The mudflat of the Ca Mau province is about 34 kilometers in length, covering an area of 10,000 hectares. The area was formed by two different tidal regimes of the East and West Sea and the currents of the two big rivers Bay Hap and Cua Lon. When the tide receded, it left alluvium, helping extend the mudflat towards the sea by four kilometers.
The mangrove ecosystem in the mudflats plays a very important role in ecological balance. It is the habitat for aquatic creatures and a coastal protective forest that helps ease damage caused by natural calamities.
As the mudflat is the aquatic creatures’ spawning area, it is a place for thousands of households from many regional provinces to earn their living. However, the unreasonable exploitation of aquatic resources has seriously caused damage to the mudflat ecosystem.
Three years ago, local newspapers reported that 2,000-3,000 people from southern provinces flocked to the mudflat to exploit clams, which caused serious security problems and devastated the local natural ecosystem.
Despite the warnings, the clam exploitation continues.

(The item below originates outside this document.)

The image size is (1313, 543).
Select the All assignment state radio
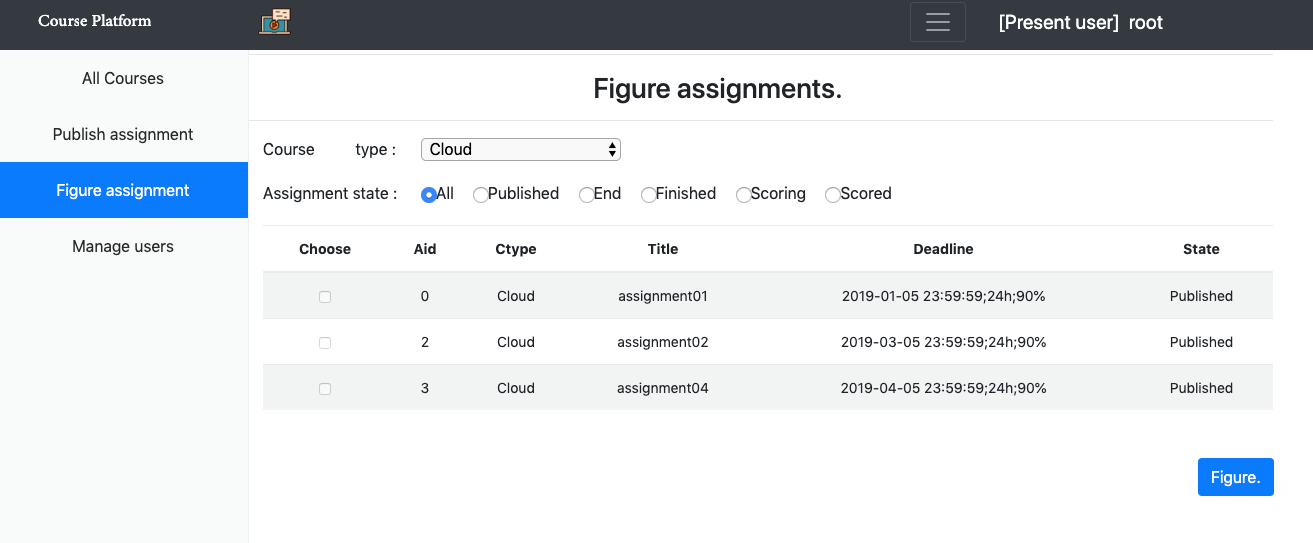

More and more people flock to the area to seek opportunities, using both manual and mechanical instruments, to look for clams.

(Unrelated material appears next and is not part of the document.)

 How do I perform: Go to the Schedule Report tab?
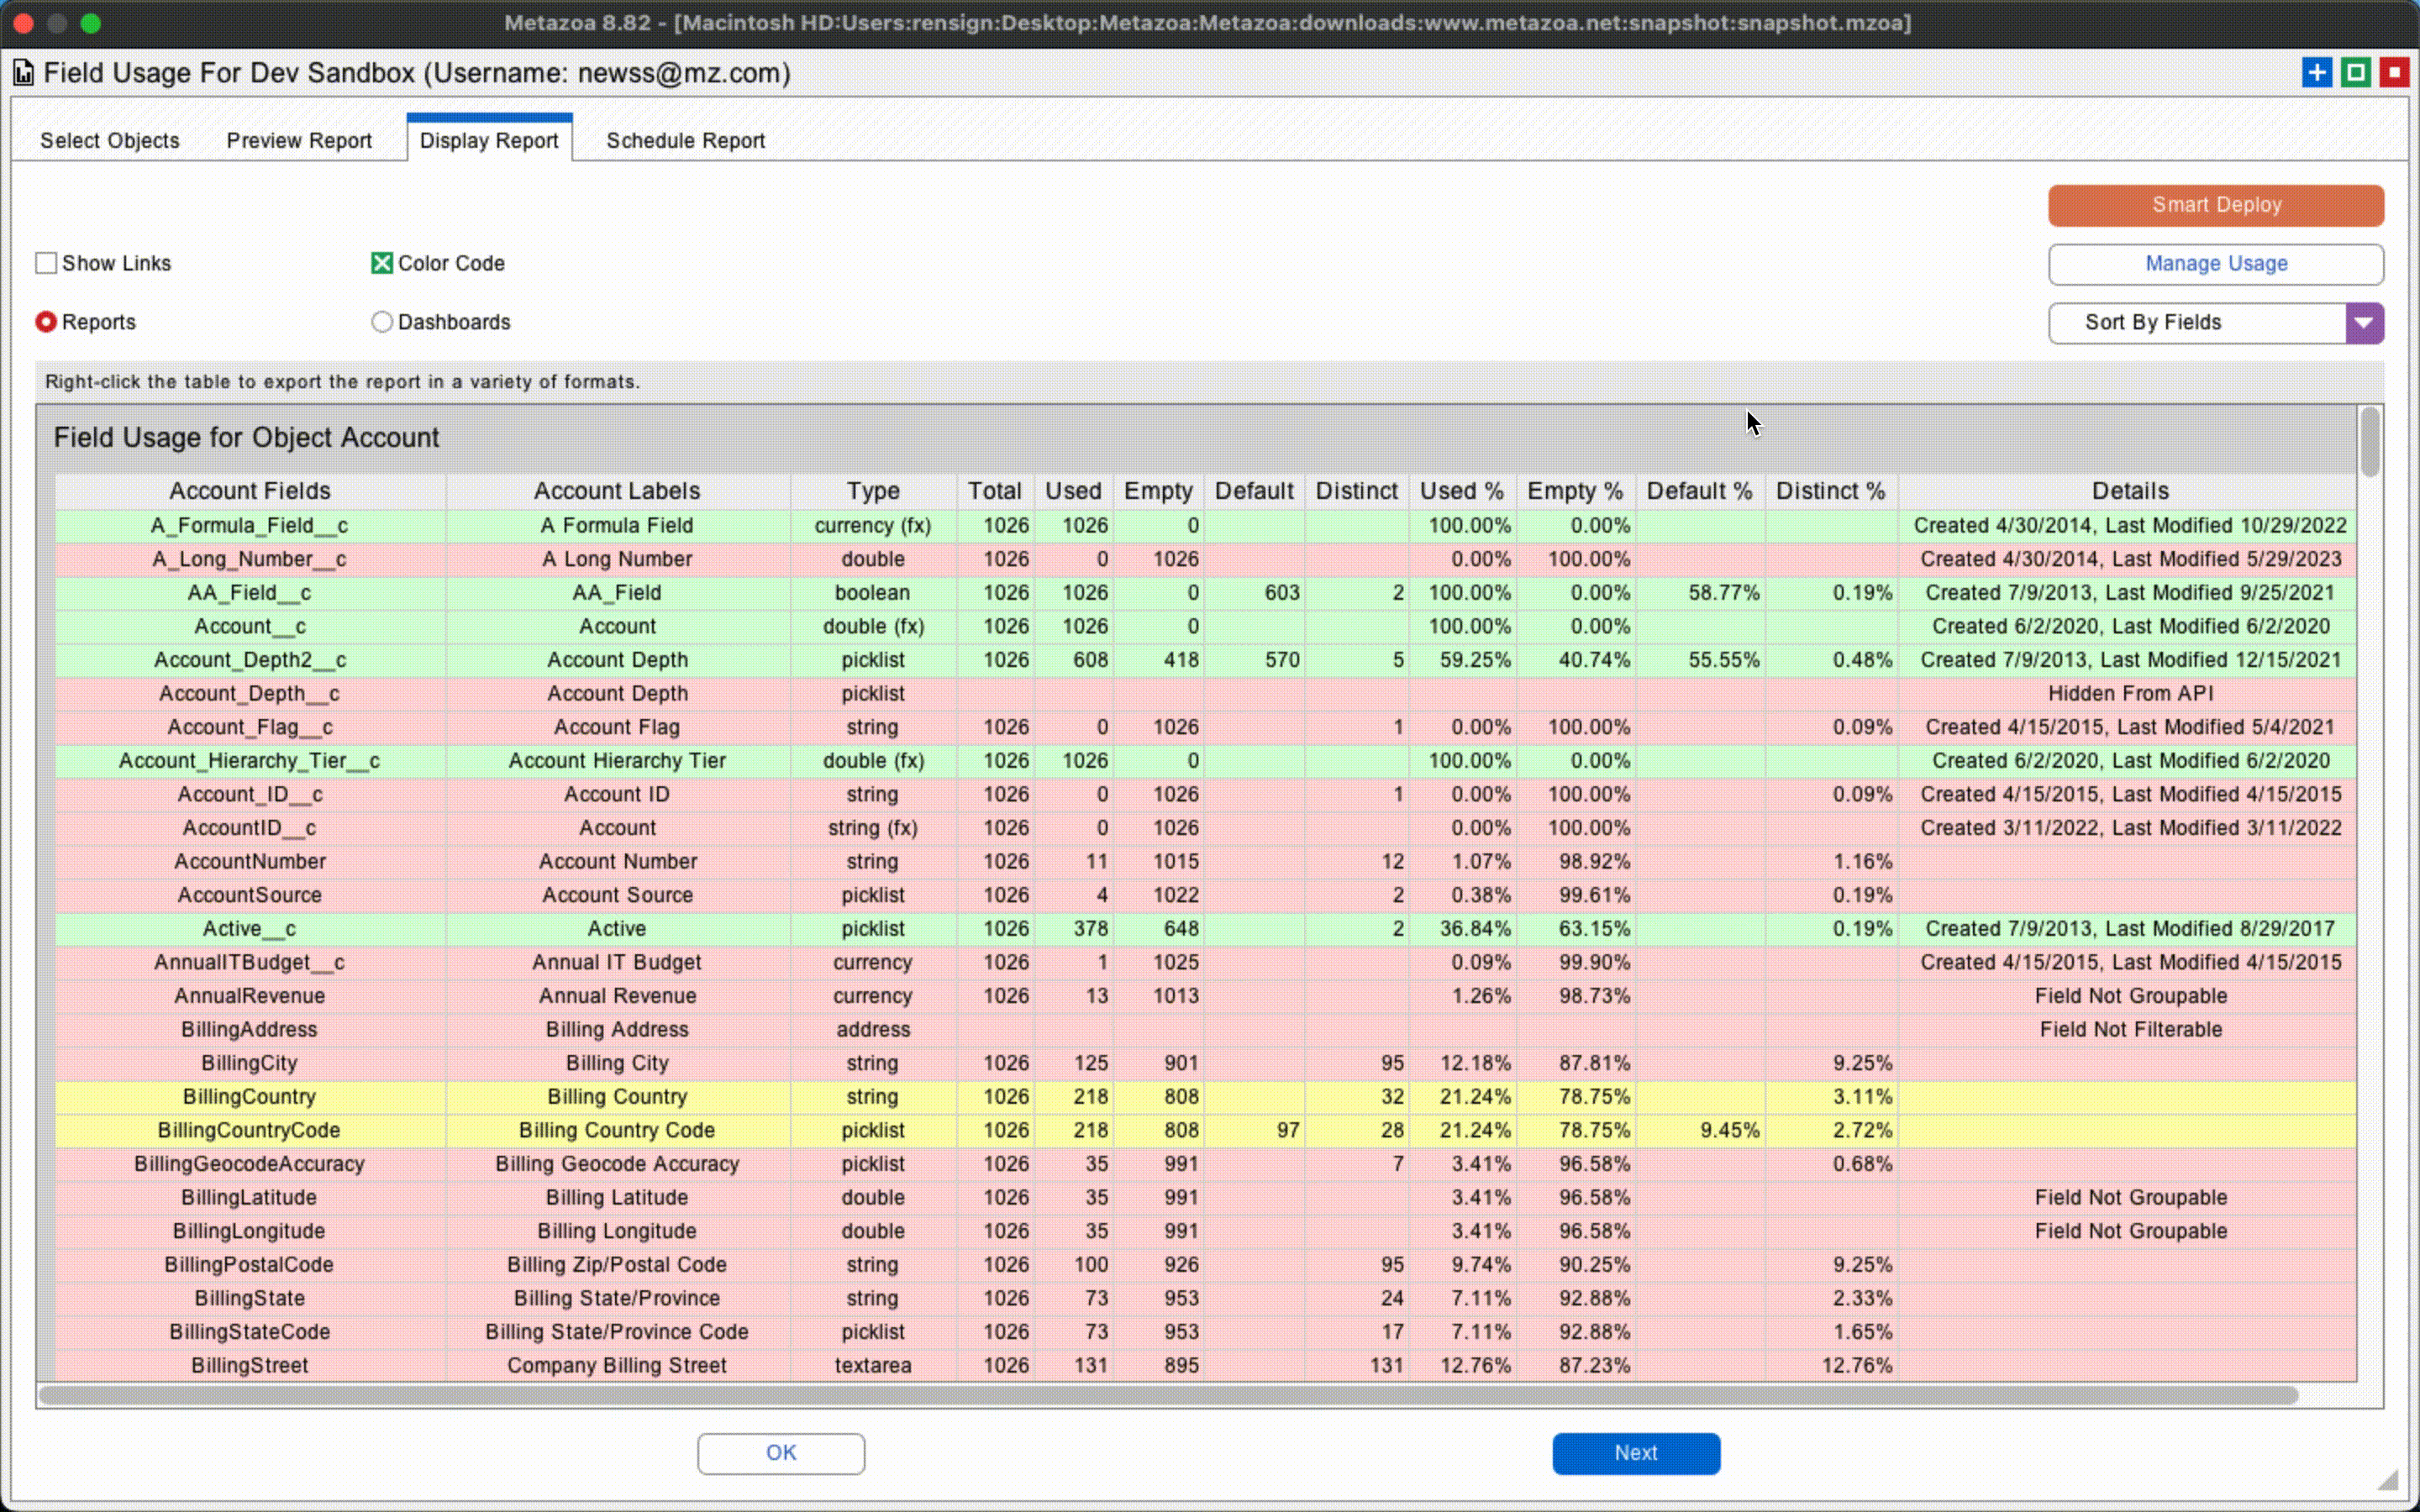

People not only gather there for four months when clam breeders appear, but all year round, exploiting other aquatic species.
Because of the attractive aquatic resources, many households still live in the coastal protective forest area, which they have been asked to leave.
According to Ngo Minh Toai, chair of Dat Mui Commune People’s Committee, about 300 households are subject to evacuation, but they still live in the area. The conditions in the resettlement areas are not good for living.
Not only the mudflat, but the coastal protective forests have also suffered from the locals’ overexploitation.
Tran Ngoc Thao, director of Ngoc Hien Forestry Company, said many locals had secretly entered the forests to fell trees and carry away wood.
The local authorities have organized production models in an effort to help locals earn a living and restrict damages. The Dat Mui Clam Cooperative has been set up to help farmers exploit the mudflat potential in the most effective and sustainable way.
However, poor farmers in the mudflat area do not benefit much from the local authorities’ policy.
Meanwhile, Toai, when asked about the plan to evacuate 300 households from the protective forest area, would only say that it was an important task.